Reconstructs the staircase approximation of the input signal.
7. What is the step size (Δ) in DM?
The fixed quantization interval used to approximate signal differences.
8. What happens if the step size is too small in DM?
Granular noise occurs due to small signal variations not being captured.
9. What happens if the step size is too large in DM?
Slope overload distortion occurs because the signal changes too fast.
10. What is Adaptive Delta Modulation (ADM)?
A variant of DM where the step size (Δ) adjusts dynamically based on signal slope.

Mathematical Analysis

11. Write the DM encoding rule mathematically.
b[n] = \begin{cases} +1 & \text{if } x[n] > \hat{x}[n-1] \\ -1 & \text{if } x[n] < \hat{x}[n-1] \end{cases}
12. What is the condition to avoid slope overload in DM?
Δ / T_s ≥ max |dx(t)/dt|

where Δ = step size, T_s = sampling interval.

13. Calculate the maximum input frequency a DM system can track without slope overload if Δ = 0.1V and f_s = 8 kHz.
f_{max} = Δ f_s / (2π A)

Assuming A = amplitude of a sinusoidal input, exact value depends on signal shape.

14. What is the SNR for DM under granular noise conditions?
SNR ≈ 6.02n + 1.76 dB (similar to PCM but with higher quantization noise)
15. How does Adaptive DM (ADM) improve performance?
By dynamically adjusting step size (Δ) to reduce slope overload and granular noise.
16. What is the main difference between DM and DPCM?
DPCM uses multi-bit quantization of prediction error, while DM uses 1-bit.
17. What is the role of the comparator in a DM encoder?
Compares input signal with the predicted (staircase) signal to generate +1/-1 output.
18. How does oversampling affect DM performance?
Reduces slope overload by allowing faster tracking of signal changes.

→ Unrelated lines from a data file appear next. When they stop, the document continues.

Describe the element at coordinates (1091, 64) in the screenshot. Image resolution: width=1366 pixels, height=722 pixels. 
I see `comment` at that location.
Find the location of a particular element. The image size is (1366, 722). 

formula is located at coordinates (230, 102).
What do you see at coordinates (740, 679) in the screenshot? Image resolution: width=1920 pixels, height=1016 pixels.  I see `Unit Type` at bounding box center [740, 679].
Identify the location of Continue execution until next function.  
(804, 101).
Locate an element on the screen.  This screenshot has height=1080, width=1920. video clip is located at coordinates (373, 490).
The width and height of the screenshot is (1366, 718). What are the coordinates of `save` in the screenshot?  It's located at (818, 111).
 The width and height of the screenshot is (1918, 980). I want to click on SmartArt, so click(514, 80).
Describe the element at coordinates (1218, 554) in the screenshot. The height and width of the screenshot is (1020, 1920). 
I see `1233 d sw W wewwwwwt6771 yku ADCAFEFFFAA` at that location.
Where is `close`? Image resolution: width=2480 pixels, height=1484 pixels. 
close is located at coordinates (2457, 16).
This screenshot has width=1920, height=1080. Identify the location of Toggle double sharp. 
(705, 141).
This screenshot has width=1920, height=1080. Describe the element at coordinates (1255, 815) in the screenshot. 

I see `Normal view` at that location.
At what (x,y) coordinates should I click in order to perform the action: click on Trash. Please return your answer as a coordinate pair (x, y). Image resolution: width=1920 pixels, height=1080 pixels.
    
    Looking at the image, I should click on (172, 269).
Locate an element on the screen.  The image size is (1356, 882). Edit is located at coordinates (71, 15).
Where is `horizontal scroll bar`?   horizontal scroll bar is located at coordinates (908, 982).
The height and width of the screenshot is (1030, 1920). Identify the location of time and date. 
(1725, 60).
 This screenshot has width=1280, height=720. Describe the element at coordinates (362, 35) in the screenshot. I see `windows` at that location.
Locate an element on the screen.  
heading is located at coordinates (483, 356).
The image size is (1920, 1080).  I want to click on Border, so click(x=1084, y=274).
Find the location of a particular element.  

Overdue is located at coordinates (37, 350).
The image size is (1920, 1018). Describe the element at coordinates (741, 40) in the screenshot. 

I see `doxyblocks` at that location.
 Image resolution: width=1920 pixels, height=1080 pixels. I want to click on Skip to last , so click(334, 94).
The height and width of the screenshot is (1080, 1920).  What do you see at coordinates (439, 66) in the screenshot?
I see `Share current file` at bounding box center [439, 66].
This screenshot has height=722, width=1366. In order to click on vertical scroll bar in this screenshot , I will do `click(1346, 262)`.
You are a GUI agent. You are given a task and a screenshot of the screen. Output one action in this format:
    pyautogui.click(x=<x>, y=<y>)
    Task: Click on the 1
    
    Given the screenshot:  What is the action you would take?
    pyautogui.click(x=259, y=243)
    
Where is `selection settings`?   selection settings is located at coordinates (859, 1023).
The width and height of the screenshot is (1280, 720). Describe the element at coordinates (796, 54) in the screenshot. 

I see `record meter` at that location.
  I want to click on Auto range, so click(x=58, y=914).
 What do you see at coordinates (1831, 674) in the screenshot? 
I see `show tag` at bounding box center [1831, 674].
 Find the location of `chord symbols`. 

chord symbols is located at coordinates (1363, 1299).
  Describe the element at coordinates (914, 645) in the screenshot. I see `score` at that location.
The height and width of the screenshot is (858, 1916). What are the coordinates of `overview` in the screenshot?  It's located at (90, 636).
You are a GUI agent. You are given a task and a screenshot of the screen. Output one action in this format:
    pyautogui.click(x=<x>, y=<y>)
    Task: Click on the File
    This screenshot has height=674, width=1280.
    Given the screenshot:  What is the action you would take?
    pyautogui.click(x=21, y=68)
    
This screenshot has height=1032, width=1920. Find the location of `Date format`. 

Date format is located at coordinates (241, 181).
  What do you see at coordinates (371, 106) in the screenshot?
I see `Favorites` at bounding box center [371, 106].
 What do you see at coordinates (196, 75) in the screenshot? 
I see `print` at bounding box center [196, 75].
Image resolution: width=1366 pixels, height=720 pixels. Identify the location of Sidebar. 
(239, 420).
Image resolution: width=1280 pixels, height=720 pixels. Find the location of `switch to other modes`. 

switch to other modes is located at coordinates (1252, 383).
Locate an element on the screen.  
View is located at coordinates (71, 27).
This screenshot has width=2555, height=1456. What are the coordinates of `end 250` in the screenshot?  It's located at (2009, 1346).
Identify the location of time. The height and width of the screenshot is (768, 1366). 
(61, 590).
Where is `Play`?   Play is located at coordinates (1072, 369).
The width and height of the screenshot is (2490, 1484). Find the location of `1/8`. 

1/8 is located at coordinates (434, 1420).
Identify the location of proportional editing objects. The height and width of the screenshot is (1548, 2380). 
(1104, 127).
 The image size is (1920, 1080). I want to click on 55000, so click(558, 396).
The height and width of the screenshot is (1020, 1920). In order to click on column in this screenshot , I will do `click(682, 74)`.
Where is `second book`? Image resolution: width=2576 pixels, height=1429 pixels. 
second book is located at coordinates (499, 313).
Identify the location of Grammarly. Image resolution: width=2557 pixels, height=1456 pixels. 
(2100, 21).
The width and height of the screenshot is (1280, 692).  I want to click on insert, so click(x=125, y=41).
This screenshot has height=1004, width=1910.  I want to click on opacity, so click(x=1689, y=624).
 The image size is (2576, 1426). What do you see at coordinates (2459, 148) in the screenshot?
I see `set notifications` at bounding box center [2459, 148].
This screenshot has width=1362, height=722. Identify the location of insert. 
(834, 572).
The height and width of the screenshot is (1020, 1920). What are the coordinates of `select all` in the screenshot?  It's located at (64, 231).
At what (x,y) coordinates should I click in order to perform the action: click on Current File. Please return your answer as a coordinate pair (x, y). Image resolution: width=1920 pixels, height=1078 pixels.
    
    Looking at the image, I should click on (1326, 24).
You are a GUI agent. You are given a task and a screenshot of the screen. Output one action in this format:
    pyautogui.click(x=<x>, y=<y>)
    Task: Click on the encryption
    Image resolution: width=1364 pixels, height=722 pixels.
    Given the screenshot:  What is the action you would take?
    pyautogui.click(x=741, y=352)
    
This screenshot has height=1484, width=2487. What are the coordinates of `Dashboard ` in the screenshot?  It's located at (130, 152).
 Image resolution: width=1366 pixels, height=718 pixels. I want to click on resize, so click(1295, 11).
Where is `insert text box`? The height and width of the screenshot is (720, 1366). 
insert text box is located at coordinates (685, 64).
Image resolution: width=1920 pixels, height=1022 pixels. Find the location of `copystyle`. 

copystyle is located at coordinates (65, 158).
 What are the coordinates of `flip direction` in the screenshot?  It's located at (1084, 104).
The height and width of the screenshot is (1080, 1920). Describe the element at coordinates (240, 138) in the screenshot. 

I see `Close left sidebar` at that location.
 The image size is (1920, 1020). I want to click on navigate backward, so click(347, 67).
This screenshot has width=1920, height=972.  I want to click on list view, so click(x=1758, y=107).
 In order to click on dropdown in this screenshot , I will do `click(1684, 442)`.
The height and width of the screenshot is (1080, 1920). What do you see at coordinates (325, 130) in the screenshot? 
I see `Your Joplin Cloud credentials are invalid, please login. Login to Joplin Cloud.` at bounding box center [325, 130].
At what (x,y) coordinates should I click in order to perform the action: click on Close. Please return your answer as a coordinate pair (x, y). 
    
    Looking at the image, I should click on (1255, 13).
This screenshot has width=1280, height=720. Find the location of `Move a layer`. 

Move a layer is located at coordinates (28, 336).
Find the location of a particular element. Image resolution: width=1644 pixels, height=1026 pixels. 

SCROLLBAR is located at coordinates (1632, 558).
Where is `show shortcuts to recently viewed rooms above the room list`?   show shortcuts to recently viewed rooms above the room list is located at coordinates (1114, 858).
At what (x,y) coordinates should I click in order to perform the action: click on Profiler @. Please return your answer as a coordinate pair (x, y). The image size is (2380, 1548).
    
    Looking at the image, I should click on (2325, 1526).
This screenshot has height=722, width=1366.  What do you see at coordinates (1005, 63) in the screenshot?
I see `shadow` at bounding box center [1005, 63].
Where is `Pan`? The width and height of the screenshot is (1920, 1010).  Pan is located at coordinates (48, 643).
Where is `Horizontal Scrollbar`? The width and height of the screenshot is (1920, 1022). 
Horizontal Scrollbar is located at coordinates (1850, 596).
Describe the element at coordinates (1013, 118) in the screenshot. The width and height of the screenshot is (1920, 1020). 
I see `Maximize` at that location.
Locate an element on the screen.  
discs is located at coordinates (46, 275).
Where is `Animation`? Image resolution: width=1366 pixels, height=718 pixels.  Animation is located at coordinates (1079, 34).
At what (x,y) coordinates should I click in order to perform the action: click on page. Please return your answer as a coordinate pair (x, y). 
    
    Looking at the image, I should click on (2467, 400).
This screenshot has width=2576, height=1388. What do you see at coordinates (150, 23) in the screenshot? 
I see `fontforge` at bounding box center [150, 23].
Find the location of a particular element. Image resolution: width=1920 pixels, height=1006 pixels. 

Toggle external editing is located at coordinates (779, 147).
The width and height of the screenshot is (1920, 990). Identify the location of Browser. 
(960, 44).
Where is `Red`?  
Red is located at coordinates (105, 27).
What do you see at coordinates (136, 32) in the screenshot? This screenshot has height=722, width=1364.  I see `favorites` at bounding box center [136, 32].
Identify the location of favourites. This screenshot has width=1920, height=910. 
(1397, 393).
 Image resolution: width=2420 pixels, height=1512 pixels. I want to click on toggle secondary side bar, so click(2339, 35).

Applications & Comparisons

19. Where is Delta Modulation commonly used?
Voice coding (military comms, early digital telephony), simple ADC systems.
20. Why is DM not used for high-fidelity audio?
High quantization noise and distortion make it unsuitable for high-quality signals.
21. Compare DM and PCM in terms of bit rate.
DM uses 1 bit/sample, PCM uses 8-16 bits/sample → DM has lower bit rate.
22. What is Continuously Variable Slope Delta Modulation (CVSD)?
An ADM variant where step size varies continuously to reduce distortion.
23. What is the main advantage of ADM over DM?
Better dynamic range and reduced slope overload.
24. Why is DM rarely used in modern systems?
Modern PCM, DPCM, and ADPCM offer better quality and efficiency.
25. How does DM perform in noisy channels?
Poorly, because bit errors cause large staircase approximation errors.
26. What is the main trade-off in choosing step size (Δ)?
Small Δ → granular noise, large Δ → slope overload.

Advanced Topics

27. How does Differential PCM (DPCM) improve upon DM?
Uses multi-bit quantization of prediction error, reducing noise.
28. What is Sigma-Delta Modulation (ΣΔ)?
A high-resolution ADC technique using noise shaping and oversampling.
29. Why is ΣΔ modulation preferred over DM in modern ADCs?
Higher resolution, better noise shaping, and no slope overload.
30. What is the key idea behind noise shaping in ΣΔ modulators?
Pushing quantization noise to higher frequencies, which can be filtered out.